▶ Task brief
Your task is to copy every line of the entries that holds the word "green".

*** Data to use ***

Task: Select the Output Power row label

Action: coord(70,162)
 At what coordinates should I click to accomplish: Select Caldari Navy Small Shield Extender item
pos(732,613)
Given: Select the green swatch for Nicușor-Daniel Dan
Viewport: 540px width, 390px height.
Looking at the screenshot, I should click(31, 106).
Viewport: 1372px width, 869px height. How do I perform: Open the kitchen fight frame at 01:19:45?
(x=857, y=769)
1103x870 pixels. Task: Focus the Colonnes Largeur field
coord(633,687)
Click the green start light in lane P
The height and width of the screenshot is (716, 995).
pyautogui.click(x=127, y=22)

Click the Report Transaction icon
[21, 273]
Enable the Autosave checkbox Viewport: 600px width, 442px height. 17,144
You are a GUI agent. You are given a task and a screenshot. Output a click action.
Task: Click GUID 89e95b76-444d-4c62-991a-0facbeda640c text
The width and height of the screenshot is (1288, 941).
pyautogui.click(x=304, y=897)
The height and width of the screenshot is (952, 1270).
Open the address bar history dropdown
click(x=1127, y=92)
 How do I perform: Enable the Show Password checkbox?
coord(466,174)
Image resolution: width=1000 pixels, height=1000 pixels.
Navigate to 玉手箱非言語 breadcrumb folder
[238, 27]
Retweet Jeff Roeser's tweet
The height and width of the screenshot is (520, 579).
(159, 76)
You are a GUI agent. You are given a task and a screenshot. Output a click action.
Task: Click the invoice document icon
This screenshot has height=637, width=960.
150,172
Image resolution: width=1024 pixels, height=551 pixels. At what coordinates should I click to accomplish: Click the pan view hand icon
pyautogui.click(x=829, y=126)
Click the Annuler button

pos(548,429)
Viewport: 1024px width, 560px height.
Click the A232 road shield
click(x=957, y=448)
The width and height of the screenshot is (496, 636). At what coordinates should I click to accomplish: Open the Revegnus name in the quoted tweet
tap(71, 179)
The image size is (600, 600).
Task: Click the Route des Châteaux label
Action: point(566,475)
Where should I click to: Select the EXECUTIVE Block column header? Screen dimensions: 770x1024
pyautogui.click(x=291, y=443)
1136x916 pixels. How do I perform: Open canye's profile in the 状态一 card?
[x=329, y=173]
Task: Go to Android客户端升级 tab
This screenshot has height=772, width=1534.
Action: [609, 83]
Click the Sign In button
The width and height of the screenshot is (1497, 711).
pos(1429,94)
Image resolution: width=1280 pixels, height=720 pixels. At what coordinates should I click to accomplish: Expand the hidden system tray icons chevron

*** End of Data to use ***

▶ Written answer
Given: Select the green swatch for Nicușor-Daniel Dan
Click the green start light in lane P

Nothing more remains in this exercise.